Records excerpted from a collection
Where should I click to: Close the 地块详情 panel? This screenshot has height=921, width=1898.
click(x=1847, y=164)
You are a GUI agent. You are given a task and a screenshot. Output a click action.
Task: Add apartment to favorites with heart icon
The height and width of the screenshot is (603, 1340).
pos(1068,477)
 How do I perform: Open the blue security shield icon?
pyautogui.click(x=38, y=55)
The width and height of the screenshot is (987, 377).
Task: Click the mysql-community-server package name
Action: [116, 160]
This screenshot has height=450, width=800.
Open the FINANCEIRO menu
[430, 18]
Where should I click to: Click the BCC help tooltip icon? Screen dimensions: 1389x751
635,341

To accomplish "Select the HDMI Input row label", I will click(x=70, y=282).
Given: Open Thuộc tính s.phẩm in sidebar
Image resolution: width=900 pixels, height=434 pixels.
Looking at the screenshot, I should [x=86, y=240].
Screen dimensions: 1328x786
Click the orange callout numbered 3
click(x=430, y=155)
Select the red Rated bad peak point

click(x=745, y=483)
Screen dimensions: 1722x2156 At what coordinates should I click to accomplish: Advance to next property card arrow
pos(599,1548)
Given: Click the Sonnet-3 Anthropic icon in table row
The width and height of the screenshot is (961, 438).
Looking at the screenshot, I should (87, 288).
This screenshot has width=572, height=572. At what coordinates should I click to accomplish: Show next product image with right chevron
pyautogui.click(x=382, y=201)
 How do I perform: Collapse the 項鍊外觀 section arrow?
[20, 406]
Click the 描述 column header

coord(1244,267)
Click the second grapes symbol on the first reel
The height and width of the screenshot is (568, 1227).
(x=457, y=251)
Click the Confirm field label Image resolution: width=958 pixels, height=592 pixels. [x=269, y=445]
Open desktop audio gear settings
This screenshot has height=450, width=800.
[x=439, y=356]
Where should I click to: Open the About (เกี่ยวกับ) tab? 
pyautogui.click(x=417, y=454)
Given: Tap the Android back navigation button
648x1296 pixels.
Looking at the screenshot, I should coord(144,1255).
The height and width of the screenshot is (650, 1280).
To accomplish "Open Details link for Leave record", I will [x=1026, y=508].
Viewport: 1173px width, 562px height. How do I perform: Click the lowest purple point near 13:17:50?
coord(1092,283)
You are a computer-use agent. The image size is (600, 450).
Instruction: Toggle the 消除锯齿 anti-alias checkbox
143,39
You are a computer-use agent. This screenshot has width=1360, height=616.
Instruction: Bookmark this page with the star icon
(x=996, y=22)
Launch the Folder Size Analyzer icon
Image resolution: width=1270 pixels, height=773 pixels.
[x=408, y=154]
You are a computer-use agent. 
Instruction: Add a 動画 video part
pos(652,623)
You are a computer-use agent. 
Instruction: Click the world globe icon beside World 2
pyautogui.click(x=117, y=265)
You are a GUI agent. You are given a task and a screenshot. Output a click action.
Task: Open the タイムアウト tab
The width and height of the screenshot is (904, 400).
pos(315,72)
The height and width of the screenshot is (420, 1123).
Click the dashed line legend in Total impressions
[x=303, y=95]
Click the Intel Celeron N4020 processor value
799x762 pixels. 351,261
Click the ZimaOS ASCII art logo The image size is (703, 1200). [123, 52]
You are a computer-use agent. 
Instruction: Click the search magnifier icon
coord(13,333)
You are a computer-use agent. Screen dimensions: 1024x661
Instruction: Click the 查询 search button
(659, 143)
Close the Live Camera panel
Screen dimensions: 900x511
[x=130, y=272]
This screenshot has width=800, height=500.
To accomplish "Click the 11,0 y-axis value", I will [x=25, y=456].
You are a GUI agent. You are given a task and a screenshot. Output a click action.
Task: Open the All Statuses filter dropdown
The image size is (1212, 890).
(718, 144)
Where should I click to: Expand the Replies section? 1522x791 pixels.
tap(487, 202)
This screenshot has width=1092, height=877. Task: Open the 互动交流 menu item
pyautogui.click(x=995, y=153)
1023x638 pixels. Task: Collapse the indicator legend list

**TASK INSTRUCTIONS**
The records above are to be given again in full, exactly as written.

**REPLY TO THE TASK**
Where should I click to: Close the 地块详情 panel? This screenshot has height=921, width=1898.
click(x=1847, y=164)
You are a GUI agent. You are given a task and a screenshot. Output a click action.
Task: Add apartment to favorites with heart icon
The height and width of the screenshot is (603, 1340).
pos(1068,477)
 How do I perform: Open the blue security shield icon?
pyautogui.click(x=38, y=55)
The width and height of the screenshot is (987, 377).
Task: Click the mysql-community-server package name
Action: [116, 160]
This screenshot has height=450, width=800.
Open the FINANCEIRO menu
[430, 18]
Where should I click to: Click the BCC help tooltip icon? Screen dimensions: 1389x751
635,341

To accomplish "Select the HDMI Input row label", I will click(x=70, y=282).
Given: Open Thuộc tính s.phẩm in sidebar
Image resolution: width=900 pixels, height=434 pixels.
Looking at the screenshot, I should [x=86, y=240].
Screen dimensions: 1328x786
Click the orange callout numbered 3
click(x=430, y=155)
Select the red Rated bad peak point

click(x=745, y=483)
Screen dimensions: 1722x2156 At what coordinates should I click to accomplish: Advance to next property card arrow
pos(599,1548)
Given: Click the Sonnet-3 Anthropic icon in table row
The width and height of the screenshot is (961, 438).
Looking at the screenshot, I should (87, 288).
This screenshot has width=572, height=572. At what coordinates should I click to accomplish: Show next product image with right chevron
pyautogui.click(x=382, y=201)
 How do I perform: Collapse the 項鍊外觀 section arrow?
[20, 406]
Click the 描述 column header

coord(1244,267)
Click the second grapes symbol on the first reel
The height and width of the screenshot is (568, 1227).
(x=457, y=251)
Click the Confirm field label Image resolution: width=958 pixels, height=592 pixels. [x=269, y=445]
Open desktop audio gear settings
This screenshot has height=450, width=800.
[x=439, y=356]
Where should I click to: Open the About (เกี่ยวกับ) tab? 
pyautogui.click(x=417, y=454)
Given: Tap the Android back navigation button
648x1296 pixels.
Looking at the screenshot, I should coord(144,1255).
The height and width of the screenshot is (650, 1280).
To accomplish "Open Details link for Leave record", I will [x=1026, y=508].
Viewport: 1173px width, 562px height. How do I perform: Click the lowest purple point near 13:17:50?
coord(1092,283)
You are a computer-use agent. The image size is (600, 450).
Instruction: Toggle the 消除锯齿 anti-alias checkbox
143,39
You are a computer-use agent. This screenshot has width=1360, height=616.
Instruction: Bookmark this page with the star icon
(x=996, y=22)
Launch the Folder Size Analyzer icon
Image resolution: width=1270 pixels, height=773 pixels.
[x=408, y=154]
You are a computer-use agent. 
Instruction: Add a 動画 video part
pos(652,623)
You are a computer-use agent. 
Instruction: Click the world globe icon beside World 2
pyautogui.click(x=117, y=265)
You are a GUI agent. You are given a task and a screenshot. Output a click action.
Task: Open the タイムアウト tab
The width and height of the screenshot is (904, 400).
pos(315,72)
The height and width of the screenshot is (420, 1123).
Click the dashed line legend in Total impressions
[x=303, y=95]
Click the Intel Celeron N4020 processor value
799x762 pixels. 351,261
Click the ZimaOS ASCII art logo The image size is (703, 1200). [123, 52]
You are a computer-use agent. 
Instruction: Click the search magnifier icon
coord(13,333)
You are a computer-use agent. Screen dimensions: 1024x661
Instruction: Click the 查询 search button
(659, 143)
Close the Live Camera panel
Screen dimensions: 900x511
[x=130, y=272]
This screenshot has width=800, height=500.
To accomplish "Click the 11,0 y-axis value", I will [x=25, y=456].
You are a GUI agent. You are given a task and a screenshot. Output a click action.
Task: Open the All Statuses filter dropdown
The image size is (1212, 890).
(718, 144)
Where should I click to: Expand the Replies section? 1522x791 pixels.
tap(487, 202)
This screenshot has width=1092, height=877. Task: Open the 互动交流 menu item
pyautogui.click(x=995, y=153)
1023x638 pixels. Task: Collapse the indicator legend list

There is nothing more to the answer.